Ishikawa et al. [12] study the benefits of architectural support to lock TLB entries provided by some ARM platforms. A static locking scheme for TLB entries of real-time tasks provides little overhead but makes non-real-time tasks significantly less efficient. Dynamic TLB locking with invalidation of locked entries around real-time tasks and another scheme with invalidation of all entries result in moderate runtime overhead for fewer and more locked pages, respectively. This method relies on hardware TLB locking support. In contrast, our method provides similarly predictable TLB miss behavior in the absence of hardware support for TLB locking. Furthermore, their work assumes non-preemptive real-time tasks while we study the more general problem of preemption among realtime tasks. Their and our approach share the idea of TLB partitioning, albeit the former via hardware capabilities while the letter does so in software, which makes it more widely applicable.
III. DESIGN
To describe our heap allocator, we start with a basic design and then incrementally add complexities and design details. Consider an N-way set associative DTLB supporting N × M entries and a virtual address space with N × M pages as shown in Figure 1 . The DTLB handles translations for virtual pages at page size (pg size) granularity. Our objective is to provide task isolation by TLB partitioning via coloring. In other words, pages map into TLB entries, which are colored. By controlling a page address upon heap allocation, one can ensure that a set of pages of a task has color(s) disjoint from those of any other task. Thus, there cannot be any inter-task TLB conflict misses since pages of different tasks belong to disjoint TLB sets. Furthermore, if the number of pages of a given color (set) does not exceed the TLB associativity (number of ways), then no intra-task TLB conflict misses can occur, only cold misses upon a first reference will be incurred during initialization. Let us assume that page 0 will map to set 0 as shown in Figure 1 . The translation for page 0 could be stored in any one of the N ways. For simplicity, let us assume that the DTLB is initially empty. We fill the entries from left to right in each set. Further, assume that page 1 will map to set 1 and so on until page M − 1. Pages M to 2M − 1 will wrap around, i.e., page M will map to set 0, page M + 1 will map to set 1 etc.
We color pages 0, M, 2M ... M(N − 1) with the same color (red in this example) because all of them map to the same DTLB set. Similarly, pages 1, M + 1, 2M + 1 ... M(N − 1) + 1 are colored blue and so on. We can see that no two virtual pages with different color can map to the same DTLB set. Each DTLB entry holds a translation for a virtual page of size pg size. Since each DTLB set is given one color, the maximum contiguous virtual address space one can allocate of a particular color is given by the pg size.

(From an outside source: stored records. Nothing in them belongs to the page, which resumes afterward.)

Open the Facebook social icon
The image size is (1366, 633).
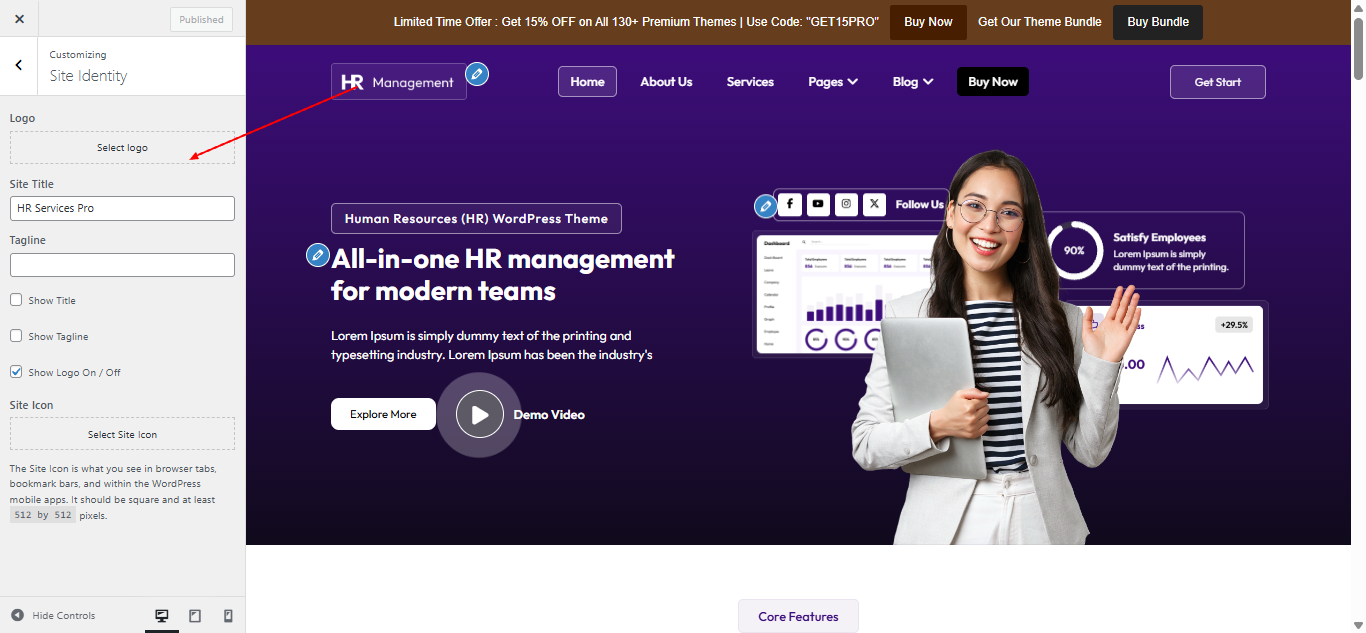tap(790, 204)
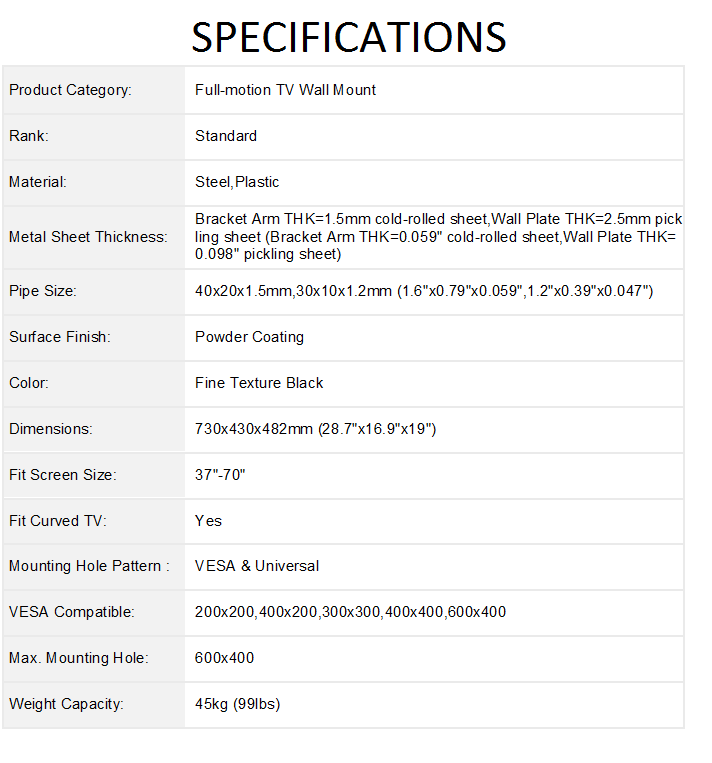Screen dimensions: 712x763
Task: Click the Bracket Arm thickness description
Action: click(438, 237)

Let us now consider that a task needs to allocate more than pg size bytes of contiguous memory in the virtual address space. This typically results in allocating arrays that span across multiple pages. In our basic design, such an allocation would span across two pages of different color assuming that the allocation is aligned to a page boundary. In order for the tasks to be able to allocate contiguous virtual memory of size greater than pg size of a particular color, we reserve a certain number of DTLB sets for contiguous memory allocation and require the number of multi-page allocation over all tasks to be constrained by the number of ways N. Consider the same example as in Figure 1 but with R sets reserved for contiguous memory allocation. Figure 2 shows an example of DTLB coloring that supports greater than pg size allocations for a particular color. Since we have R sets reserved for contiguous allocations, the maximum amount of contiguous memory that can be allocated of a particular color is R × pg size. Pages 0 to R − 1 are colored red. Starting from page R until page M − 1, the coloring is performed in a similar way as described for the basic design. But pages M to M + (R − 1) are colored blue, again to support contiguous memory allocation. All the other virtual pages are colored in a similar manner. Notice that multipage allocations are still isolated from each other. Since we require the number of multi-page allocations to not exceed N, no TLB misses will occur (after a single, initial cold miss) per page.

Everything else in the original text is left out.